22 thoughts on “Froghoppers jump by digging into plants with metal-containing spines on their legs

  1. This is fascinating to me. In addition to learning how these particular spittlebugs/froghoppers jump, I learned that the immature bugs leave and return to their spittle houses. I’d assumed that they remained in their protective foam throughout their development.

  2. Once again: why do zebras have stripes? The answer is now clearer.

    This made it onto BBC television news this morning, including an interview with a scientist from Bristol university. I was somewhat distracted from what he was saying by a horse wearing a zebra striped blanket 🙂

  3. Alrighty! The subject of the various ‘hoppers, including froghoppers (with much attention to spittlebugs), treehoppers, and leafhoppers would be a good subject for one of the True Facts videos.
    You have spittle, wild colors, bizarre ant mimicry and great camouflage, along with a surprising amount of parental care in many species.

  4. I have seen this bug in both stages—its annoying spittle stage and its cute hopping stage—but I never connected the dots. Thanks for an interesting post.

  5. I guess the zinc detected in the tips is not in the metallic state – rather in ionic, right? If this is the case, can one make the argument that zinc would actually make the spines harder?

  6. Very interesting. I have never heard of a biological creature utilizing metal. Are there any other examples in nature?

    I had a spittlebug infestation on a field of unmowed grass last year. It was really weird…just about every blade of grass had a nymph. I don’t think they did any harm to the garden or ornamental flora; I don’t know what the adults eat.
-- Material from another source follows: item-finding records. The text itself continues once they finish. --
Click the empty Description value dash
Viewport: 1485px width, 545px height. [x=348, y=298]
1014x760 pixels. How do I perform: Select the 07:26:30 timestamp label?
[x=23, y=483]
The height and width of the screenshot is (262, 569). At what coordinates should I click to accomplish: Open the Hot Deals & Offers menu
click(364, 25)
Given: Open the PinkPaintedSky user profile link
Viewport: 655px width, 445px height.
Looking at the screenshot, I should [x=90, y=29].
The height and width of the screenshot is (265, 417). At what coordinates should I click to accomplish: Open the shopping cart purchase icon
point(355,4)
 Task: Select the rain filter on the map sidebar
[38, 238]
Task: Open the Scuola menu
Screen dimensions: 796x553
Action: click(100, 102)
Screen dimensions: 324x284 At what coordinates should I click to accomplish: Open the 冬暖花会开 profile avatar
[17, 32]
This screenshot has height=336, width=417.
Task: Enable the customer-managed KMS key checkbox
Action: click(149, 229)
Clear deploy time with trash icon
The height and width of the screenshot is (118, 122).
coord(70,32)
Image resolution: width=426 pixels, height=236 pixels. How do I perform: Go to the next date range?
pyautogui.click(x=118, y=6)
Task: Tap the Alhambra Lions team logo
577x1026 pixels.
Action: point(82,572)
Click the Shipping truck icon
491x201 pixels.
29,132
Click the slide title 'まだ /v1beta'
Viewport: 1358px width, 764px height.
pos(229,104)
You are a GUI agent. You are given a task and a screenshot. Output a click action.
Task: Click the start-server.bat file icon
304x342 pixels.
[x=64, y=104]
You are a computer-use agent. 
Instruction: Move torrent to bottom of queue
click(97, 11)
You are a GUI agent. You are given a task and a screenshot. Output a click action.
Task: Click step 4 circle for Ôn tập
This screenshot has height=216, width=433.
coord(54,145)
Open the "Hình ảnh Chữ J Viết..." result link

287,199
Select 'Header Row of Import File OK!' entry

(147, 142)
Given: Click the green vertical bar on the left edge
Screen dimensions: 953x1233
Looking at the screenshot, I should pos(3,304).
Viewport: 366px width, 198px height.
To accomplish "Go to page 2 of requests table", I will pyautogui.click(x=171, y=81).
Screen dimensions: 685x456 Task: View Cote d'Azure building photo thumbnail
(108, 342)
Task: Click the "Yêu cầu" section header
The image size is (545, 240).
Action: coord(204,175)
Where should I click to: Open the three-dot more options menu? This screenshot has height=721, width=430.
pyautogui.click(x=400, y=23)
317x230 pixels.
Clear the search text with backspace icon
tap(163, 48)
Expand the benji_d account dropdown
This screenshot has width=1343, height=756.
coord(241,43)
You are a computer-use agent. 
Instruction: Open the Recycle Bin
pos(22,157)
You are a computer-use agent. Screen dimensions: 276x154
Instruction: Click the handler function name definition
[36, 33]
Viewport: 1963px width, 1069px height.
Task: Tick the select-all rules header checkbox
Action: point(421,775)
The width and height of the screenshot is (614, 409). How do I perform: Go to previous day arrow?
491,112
We’ll see what this summer brings.

  7. Yeah!
    I may forget but Safari hasn’t on this iPado.

    Tomorrow:Once again: why do zebras have stripes? The answer is now clearer.

    whyevolutionistrue.wordpress.com/2012/02/10/why-do-zebras-have-stripes/

    It has been a long wait for me!

    (Hactually,
    below the equatorial fold, yesterday, Thur,
    there was a Gnus item on ze stripes)

  8. The zinc part is fascinating. I doubt that it’s just Zn++ binding proteins, but suspect that Zn++ binding proteins of some sort are somehow involved in generating metallic zinc.

    What comes to mind is deposition of calcium, and in at least one mollusc, and so presumably many/all, a protein rich in histidine and phosphoserine seems to be involved in deposition of calcium. At least that’s the suggestion from a paper I recall from long ago. The phosphoserine would sequester Ca++ ions, and then nucleophilic attack on the (calcium) phosphoserine residues by histidine residues would release highly insoluble calcium phosphate in an ordered array, leaving behind the spent protein with crosslinks called histidinoalanine residues in their place. Since the crosslinked protein is an end-product, new protein must be synthesized to repeat the process.

    Histidines are also frequent Zn++ ligands, so somewhere in the example of proteins involved in calcium phosphate deposition may lie a model for zinc deposition.

    1. Thinking more on this, there’s no reason the structures couldn’t be insoluble zinc salts. The two counterions most prevalant in physiological media are carbonate and phosphate, and it turns out that both ZnCO3 and Zinc phosphate are water-insoluble. Generation of zinc phosphate crystals could be imagined in a scenario analagous to hydroxyapatite (calcium phosphate) in the above example, perhaps with histidine residues initially serving as ligands to Zn++ ions and positioning them as counterions to phosphate released from phosphoserine residues. That would be a lot simpler than imagining some secnario involving reduction to metallic zinc. (It seems that Zn phosphate is an old-line dental cement, too.)